▸ STATED EXERCISE
Arrange every line of the records below into a Markdown table with the columns Row and Line, numbering each row and leaving out the blank lines.

++++ MATERIAL FOR THIS EXERCISE ++++

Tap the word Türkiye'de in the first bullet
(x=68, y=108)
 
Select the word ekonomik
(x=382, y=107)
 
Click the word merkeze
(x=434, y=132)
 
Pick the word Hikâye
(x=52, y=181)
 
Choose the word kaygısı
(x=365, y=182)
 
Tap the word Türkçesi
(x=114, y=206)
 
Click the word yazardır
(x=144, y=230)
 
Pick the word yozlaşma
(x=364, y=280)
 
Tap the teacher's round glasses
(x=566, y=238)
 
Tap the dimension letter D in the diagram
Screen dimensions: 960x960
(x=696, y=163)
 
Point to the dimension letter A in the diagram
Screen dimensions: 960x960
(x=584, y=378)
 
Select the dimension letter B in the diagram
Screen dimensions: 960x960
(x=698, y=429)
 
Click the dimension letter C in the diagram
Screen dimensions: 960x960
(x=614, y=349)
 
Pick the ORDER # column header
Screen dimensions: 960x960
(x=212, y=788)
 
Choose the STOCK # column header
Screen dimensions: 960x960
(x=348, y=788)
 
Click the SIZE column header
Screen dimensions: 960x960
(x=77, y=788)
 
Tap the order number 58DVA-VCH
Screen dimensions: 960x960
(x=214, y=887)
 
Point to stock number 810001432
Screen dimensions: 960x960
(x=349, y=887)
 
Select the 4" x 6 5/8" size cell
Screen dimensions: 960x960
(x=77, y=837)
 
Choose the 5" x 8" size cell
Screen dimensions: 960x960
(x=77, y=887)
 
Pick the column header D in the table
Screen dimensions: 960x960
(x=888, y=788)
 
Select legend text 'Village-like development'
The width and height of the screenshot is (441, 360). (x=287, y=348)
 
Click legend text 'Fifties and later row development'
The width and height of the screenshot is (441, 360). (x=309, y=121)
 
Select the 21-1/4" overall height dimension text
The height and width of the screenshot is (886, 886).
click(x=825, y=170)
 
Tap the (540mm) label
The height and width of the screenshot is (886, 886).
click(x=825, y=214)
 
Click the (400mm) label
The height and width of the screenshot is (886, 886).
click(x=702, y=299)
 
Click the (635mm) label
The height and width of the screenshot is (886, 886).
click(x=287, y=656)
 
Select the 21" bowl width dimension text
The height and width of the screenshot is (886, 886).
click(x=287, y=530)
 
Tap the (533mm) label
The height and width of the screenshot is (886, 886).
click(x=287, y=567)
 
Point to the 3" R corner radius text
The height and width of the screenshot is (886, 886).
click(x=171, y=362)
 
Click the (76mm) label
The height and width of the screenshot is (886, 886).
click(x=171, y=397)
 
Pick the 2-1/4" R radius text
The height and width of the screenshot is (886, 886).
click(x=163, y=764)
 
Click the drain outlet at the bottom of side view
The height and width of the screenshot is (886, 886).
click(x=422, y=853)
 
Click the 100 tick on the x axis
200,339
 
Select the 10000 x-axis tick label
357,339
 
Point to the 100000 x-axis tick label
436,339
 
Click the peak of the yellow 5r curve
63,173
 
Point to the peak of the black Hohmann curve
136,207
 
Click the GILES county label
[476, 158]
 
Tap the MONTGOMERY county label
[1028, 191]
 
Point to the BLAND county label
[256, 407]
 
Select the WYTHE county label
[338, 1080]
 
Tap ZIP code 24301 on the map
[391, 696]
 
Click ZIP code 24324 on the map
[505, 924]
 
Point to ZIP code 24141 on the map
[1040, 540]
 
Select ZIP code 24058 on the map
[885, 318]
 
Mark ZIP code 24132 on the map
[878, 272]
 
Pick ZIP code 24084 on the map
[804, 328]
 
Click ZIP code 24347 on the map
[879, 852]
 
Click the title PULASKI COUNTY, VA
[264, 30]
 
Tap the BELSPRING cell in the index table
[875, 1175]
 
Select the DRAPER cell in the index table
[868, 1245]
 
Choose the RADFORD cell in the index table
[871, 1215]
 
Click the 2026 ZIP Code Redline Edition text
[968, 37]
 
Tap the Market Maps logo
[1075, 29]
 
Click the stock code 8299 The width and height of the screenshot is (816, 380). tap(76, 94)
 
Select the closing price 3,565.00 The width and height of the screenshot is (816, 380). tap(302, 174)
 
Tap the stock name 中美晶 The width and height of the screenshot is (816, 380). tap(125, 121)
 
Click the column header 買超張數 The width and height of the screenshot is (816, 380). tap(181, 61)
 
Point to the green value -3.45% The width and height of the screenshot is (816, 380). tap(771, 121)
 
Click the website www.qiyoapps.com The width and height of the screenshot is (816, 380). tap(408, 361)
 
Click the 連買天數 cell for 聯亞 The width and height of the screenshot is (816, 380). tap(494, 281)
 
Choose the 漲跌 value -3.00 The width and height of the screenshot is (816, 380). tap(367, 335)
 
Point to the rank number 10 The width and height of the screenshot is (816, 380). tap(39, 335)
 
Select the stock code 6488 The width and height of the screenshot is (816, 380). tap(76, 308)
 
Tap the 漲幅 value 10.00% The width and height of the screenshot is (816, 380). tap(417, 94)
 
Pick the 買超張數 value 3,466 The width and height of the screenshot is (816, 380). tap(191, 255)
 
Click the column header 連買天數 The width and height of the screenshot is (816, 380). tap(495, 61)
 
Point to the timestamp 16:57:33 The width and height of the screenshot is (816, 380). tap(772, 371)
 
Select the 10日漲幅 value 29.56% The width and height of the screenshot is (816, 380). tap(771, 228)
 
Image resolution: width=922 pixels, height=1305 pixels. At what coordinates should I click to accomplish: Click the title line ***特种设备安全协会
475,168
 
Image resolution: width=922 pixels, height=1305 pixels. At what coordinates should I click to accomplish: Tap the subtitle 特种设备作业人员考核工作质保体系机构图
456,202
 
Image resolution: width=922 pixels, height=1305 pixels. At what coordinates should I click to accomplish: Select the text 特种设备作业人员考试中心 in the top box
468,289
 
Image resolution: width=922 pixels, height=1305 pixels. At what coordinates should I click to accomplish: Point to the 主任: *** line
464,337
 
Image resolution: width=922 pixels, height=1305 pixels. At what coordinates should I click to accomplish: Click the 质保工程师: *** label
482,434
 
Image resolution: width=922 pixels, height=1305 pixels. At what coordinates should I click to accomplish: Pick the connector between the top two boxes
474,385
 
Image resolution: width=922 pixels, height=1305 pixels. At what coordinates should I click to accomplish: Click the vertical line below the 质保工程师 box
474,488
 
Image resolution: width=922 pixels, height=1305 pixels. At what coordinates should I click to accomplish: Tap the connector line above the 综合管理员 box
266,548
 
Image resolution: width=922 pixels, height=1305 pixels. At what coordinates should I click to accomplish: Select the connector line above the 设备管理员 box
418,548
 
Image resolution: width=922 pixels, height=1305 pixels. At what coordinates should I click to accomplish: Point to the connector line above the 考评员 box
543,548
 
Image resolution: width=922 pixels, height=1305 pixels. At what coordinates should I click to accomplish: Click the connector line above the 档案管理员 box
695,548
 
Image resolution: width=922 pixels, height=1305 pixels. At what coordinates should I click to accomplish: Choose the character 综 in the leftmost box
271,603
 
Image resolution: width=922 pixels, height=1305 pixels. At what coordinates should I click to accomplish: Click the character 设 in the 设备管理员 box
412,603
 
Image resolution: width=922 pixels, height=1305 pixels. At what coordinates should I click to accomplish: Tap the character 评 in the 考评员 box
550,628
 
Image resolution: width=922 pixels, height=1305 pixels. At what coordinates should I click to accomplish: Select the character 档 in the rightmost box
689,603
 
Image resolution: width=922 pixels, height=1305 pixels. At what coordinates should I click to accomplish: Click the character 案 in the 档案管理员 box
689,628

++++

▸ FINAL RESULT
| Row | Line |
|---|---|
| 1 | Tap the word Türkiye'de in the first bullet |
| 2 | (x=68, y=108) |
| 3 | Select the word ekonomik |
| 4 | (x=382, y=107) |
| 5 | Click the word merkeze |
| 6 | (x=434, y=132) |
| 7 | Pick the word Hikâye |
| 8 | (x=52, y=181) |
| 9 | Choose the word kaygısı |
| 10 | (x=365, y=182) |
| 11 | Tap the word Türkçesi |
| 12 | (x=114, y=206) |
| 13 | Click the word yazardır |
| 14 | (x=144, y=230) |
| 15 | Pick the word yozlaşma |
| 16 | (x=364, y=280) |
| 17 | Tap the teacher's round glasses |
| 18 | (x=566, y=238) |
| 19 | Tap the dimension letter D in the diagram |
| 20 | Screen dimensions: 960x960 |
| 21 | (x=696, y=163) |
| 22 | Point to the dimension letter A in the diagram |
| 23 | Screen dimensions: 960x960 |
| 24 | (x=584, y=378) |
| 25 | Select the dimension letter B in the diagram |
| 26 | Screen dimensions: 960x960 |
| 27 | (x=698, y=429) |
| 28 | Click the dimension letter C in the diagram |
| 29 | Screen dimensions: 960x960 |
| 30 | (x=614, y=349) |
| 31 | Pick the ORDER # column header |
| 32 | Screen dimensions: 960x960 |
| 33 | (x=212, y=788) |
| 34 | Choose the STOCK # column header |
| 35 | Screen dimensions: 960x960 |
| 36 | (x=348, y=788) |
| 37 | Click the SIZE column header |
| 38 | Screen dimensions: 960x960 |
| 39 | (x=77, y=788) |
| 40 | Tap the order number 58DVA-VCH |
| 41 | Screen dimensions: 960x960 |
| 42 | (x=214, y=887) |
| 43 | Point to stock number 810001432 |
| 44 | Screen dimensions: 960x960 |
| 45 | (x=349, y=887) |
| 46 | Select the 4" x 6 5/8" size cell |
| 47 | Screen dimensions: 960x960 |
| 48 | (x=77, y=837) |
| 49 | Choose the 5" x 8" size cell |
| 50 | Screen dimensions: 960x960 |
| 51 | (x=77, y=887) |
| 52 | Pick the column header D in the table |
| 53 | Screen dimensions: 960x960 |
| 54 | (x=888, y=788) |
| 55 | Select legend text 'Village-like development' |
| 56 | The width and height of the screenshot is (441, 360). (x=287, y=348) |
| 57 | Click legend text 'Fifties and later row development' |
| 58 | The width and height of the screenshot is (441, 360). (x=309, y=121) |
| 59 | Select the 21-1/4" overall height dimension text |
| 60 | The height and width of the screenshot is (886, 886). |
| 61 | click(x=825, y=170) |
| 62 | Tap the (540mm) label |
| 63 | The height and width of the screenshot is (886, 886). |
| 64 | click(x=825, y=214) |
| 65 | Click the (400mm) label |
| 66 | The height and width of the screenshot is (886, 886). |
| 67 | click(x=702, y=299) |
| 68 | Click the (635mm) label |
| 69 | The height and width of the screenshot is (886, 886). |
| 70 | click(x=287, y=656) |
| 71 | Select the 21" bowl width dimension text |
| 72 | The height and width of the screenshot is (886, 886). |
| 73 | click(x=287, y=530) |
| 74 | Tap the (533mm) label |
| 75 | The height and width of the screenshot is (886, 886). |
| 76 | click(x=287, y=567) |
| 77 | Point to the 3" R corner radius text |
| 78 | The height and width of the screenshot is (886, 886). |
| 79 | click(x=171, y=362) |
| 80 | Click the (76mm) label |
| 81 | The height and width of the screenshot is (886, 886). |
| 82 | click(x=171, y=397) |
| 83 | Pick the 2-1/4" R radius text |
| 84 | The height and width of the screenshot is (886, 886). |
| 85 | click(x=163, y=764) |
| 86 | Click the drain outlet at the bottom of side view |
| 87 | The height and width of the screenshot is (886, 886). |
| 88 | click(x=422, y=853) |
| 89 | Click the 100 tick on the x axis |
| 90 | 200,339 |
| 91 | Select the 10000 x-axis tick label |
| 92 | 357,339 |
| 93 | Point to the 100000 x-axis tick label |
| 94 | 436,339 |
| 95 | Click the peak of the yellow 5r curve |
| 96 | 63,173 |
| 97 | Point to the peak of the black Hohmann curve |
| 98 | 136,207 |
| 99 | Click the GILES county label |
| 100 | [476, 158] |
| 101 | Tap the MONTGOMERY county label |
| 102 | [1028, 191] |
| 103 | Point to the BLAND county label |
| 104 | [256, 407] |
| 105 | Select the WYTHE county label |
| 106 | [338, 1080] |
| 107 | Tap ZIP code 24301 on the map |
| 108 | [391, 696] |
| 109 | Click ZIP code 24324 on the map |
| 110 | [505, 924] |
| 111 | Point to ZIP code 24141 on the map |
| 112 | [1040, 540] |
| 113 | Select ZIP code 24058 on the map |
| 114 | [885, 318] |
| 115 | Mark ZIP code 24132 on the map |
| 116 | [878, 272] |
| 117 | Pick ZIP code 24084 on the map |
| 118 | [804, 328] |
| 119 | Click ZIP code 24347 on the map |
| 120 | [879, 852] |
| 121 | Click the title PULASKI COUNTY, VA |
| 122 | [264, 30] |
| 123 | Tap the BELSPRING cell in the index table |
| 124 | [875, 1175] |
| 125 | Select the DRAPER cell in the index table |
| 126 | [868, 1245] |
| 127 | Choose the RADFORD cell in the index table |
| 128 | [871, 1215] |
| 129 | Click the 2026 ZIP Code Redline Edition text |
| 130 | [968, 37] |
| 131 | Tap the Market Maps logo |
| 132 | [1075, 29] |
| 133 | Click the stock code 8299 The width and height of the screenshot is (816, 380). tap(76, 94) |
| 134 | Select the closing price 3,565.00 The width and height of the screenshot is (816, 380). tap(302, 174) |
| 135 | Tap the stock name 中美晶 The width and height of the screenshot is (816, 380). tap(125, 121) |
| 136 | Click the column header 買超張數 The width and height of the screenshot is (816, 380). tap(181, 61) |
| 137 | Point to the green value -3.45% The width and height of the screenshot is (816, 380). tap(771, 121) |
| 138 | Click the website www.qiyoapps.com The width and height of the screenshot is (816, 380). tap(408, 361) |
| 139 | Click the 連買天數 cell for 聯亞 The width and height of the screenshot is (816, 380). tap(494, 281) |
| 140 | Choose the 漲跌 value -3.00 The width and height of the screenshot is (816, 380). tap(367, 335) |
| 141 | Point to the rank number 10 The width and height of the screenshot is (816, 380). tap(39, 335) |
| 142 | Select the stock code 6488 The width and height of the screenshot is (816, 380). tap(76, 308) |
| 143 | Tap the 漲幅 value 10.00% The width and height of the screenshot is (816, 380). tap(417, 94) |
| 144 | Pick the 買超張數 value 3,466 The width and height of the screenshot is (816, 380). tap(191, 255) |
| 145 | Click the column header 連買天數 The width and height of the screenshot is (816, 380). tap(495, 61) |
| 146 | Point to the timestamp 16:57:33 The width and height of the screenshot is (816, 380). tap(772, 371) |
| 147 | Select the 10日漲幅 value 29.56% The width and height of the screenshot is (816, 380). tap(771, 228) |
| 148 | Image resolution: width=922 pixels, height=1305 pixels. At what coordinates should I click to accomplish: Click the title line ***特种设备安全协会 |
| 149 | 475,168 |
| 150 | Image resolution: width=922 pixels, height=1305 pixels. At what coordinates should I click to accomplish: Tap the subtitle 特种设备作业人员考核工作质保体系机构图 |
| 151 | 456,202 |
| 152 | Image resolution: width=922 pixels, height=1305 pixels. At what coordinates should I click to accomplish: Select the text 特种设备作业人员考试中心 in the top box |
| 153 | 468,289 |
| 154 | Image resolution: width=922 pixels, height=1305 pixels. At what coordinates should I click to accomplish: Point to the 主任: *** line |
| 155 | 464,337 |
| 156 | Image resolution: width=922 pixels, height=1305 pixels. At what coordinates should I click to accomplish: Click the 质保工程师: *** label |
| 157 | 482,434 |
| 158 | Image resolution: width=922 pixels, height=1305 pixels. At what coordinates should I click to accomplish: Pick the connector between the top two boxes |
| 159 | 474,385 |
| 160 | Image resolution: width=922 pixels, height=1305 pixels. At what coordinates should I click to accomplish: Click the vertical line below the 质保工程师 box |
| 161 | 474,488 |
| 162 | Image resolution: width=922 pixels, height=1305 pixels. At what coordinates should I click to accomplish: Tap the connector line above the 综合管理员 box |
| 163 | 266,548 |
| 164 | Image resolution: width=922 pixels, height=1305 pixels. At what coordinates should I click to accomplish: Select the connector line above the 设备管理员 box |
| 165 | 418,548 |
| 166 | Image resolution: width=922 pixels, height=1305 pixels. At what coordinates should I click to accomplish: Point to the connector line above the 考评员 box |
| 167 | 543,548 |
| 168 | Image resolution: width=922 pixels, height=1305 pixels. At what coordinates should I click to accomplish: Click the connector line above the 档案管理员 box |
| 169 | 695,548 |
| 170 | Image resolution: width=922 pixels, height=1305 pixels. At what coordinates should I click to accomplish: Choose the character 综 in the leftmost box |
| 171 | 271,603 |
| 172 | Image resolution: width=922 pixels, height=1305 pixels. At what coordinates should I click to accomplish: Click the character 设 in the 设备管理员 box |
| 173 | 412,603 |
| 174 | Image resolution: width=922 pixels, height=1305 pixels. At what coordinates should I click to accomplish: Tap the character 评 in the 考评员 box |
| 175 | 550,628 |
| 176 | Image resolution: width=922 pixels, height=1305 pixels. At what coordinates should I click to accomplish: Select the character 档 in the rightmost box |
| 177 | 689,603 |
| 178 | Image resolution: width=922 pixels, height=1305 pixels. At what coordinates should I click to accomplish: Click the character 案 in the 档案管理员 box |
| 179 | 689,628 |